Coffee growing in Brazil’s Cerrado region

by JulieCraves on October 28, 2007

Coffee growing in Brazil, in brief:
Coffee was first planted in Brazil in the early 1700s. By the mid-1800s, Brazil was already the world’s #1 producer of coffee, a distinction is still holds today. However, it produces a great deal of low quality arabica, as well as quite a bit of robusta. With so much invested in the coffee market, Brazil was in trouble during the coffee crisis of the 1990s. It turned to increased technification (high-density sun coffee, chemicals, and mechanization) to increase productivity. About 70% of Brazil’s coffee is technified coffee, much to the detriment of the environment in many places.

There are three main growing regions in Brazil. Mogiana is along the border of Sao Paulo and Minas Gerais states. Sul de Minas is a more hilly/mountainous region in southern Minas Gerais state.  Here, we will discuss coffee growing in the Brazil’s cerrado region, mainly in Minas Gerais, as it is a primary area where Brazil’s specialty coffees are grown.

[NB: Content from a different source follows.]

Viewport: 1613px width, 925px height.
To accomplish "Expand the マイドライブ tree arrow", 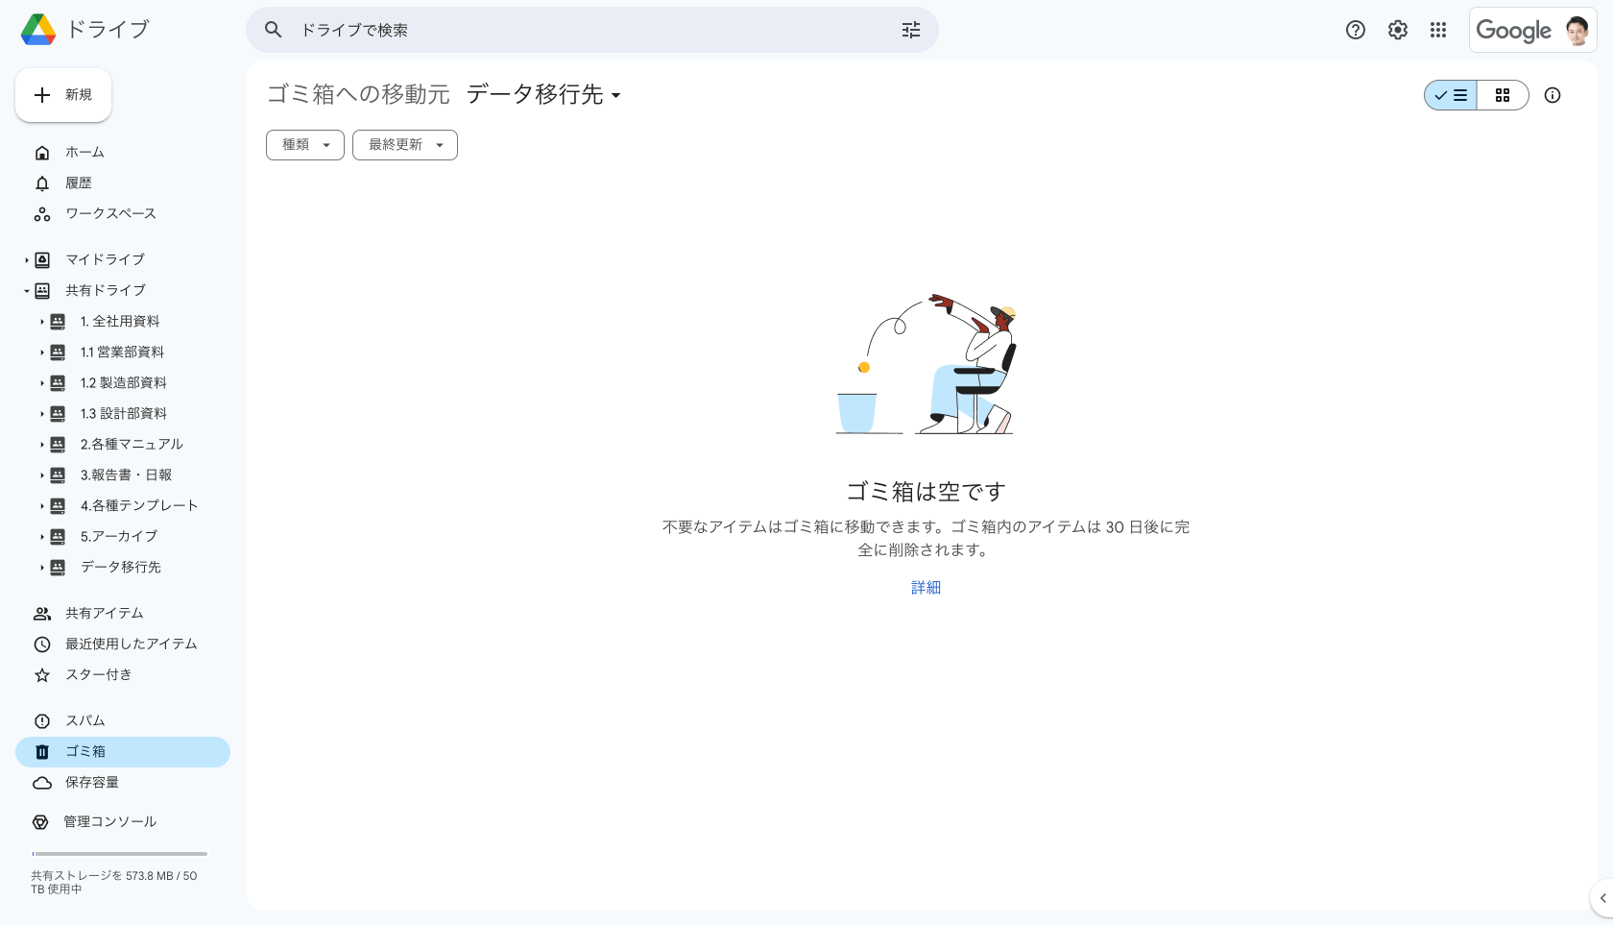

The Brazilian Cerrado: A biodiversity hotspot
The cerrado, consisting of grassy savannah, scrub lands, and gallery forest, is found on the high, flat, central plateau of Brazil. It covers over 2 million square kilometers — three times the size of Texas. Portions extend into Bolivia and Paraguay, making it the largest woodland-savannah in South America, and the richest savannah in terms of biodiversity in the entire world.

The World Wildlife Fund states it plainly: “The biodiversity of cerrado is extraordinary.” Nearly 45% of the 10,000 plants species found in this region are found nowhere else on earth. Almost 20 of the 800 bird species are endemic, such as the critically endangered Blue-eyed Ground-Dove (Columbina cyanopis). There are numerous unique mammals, reptiles, and amphibians as well. The Maned Wolf (Chrysocyon brachyurus), South America’s largest canid, is an iconic mammal of the cerrado.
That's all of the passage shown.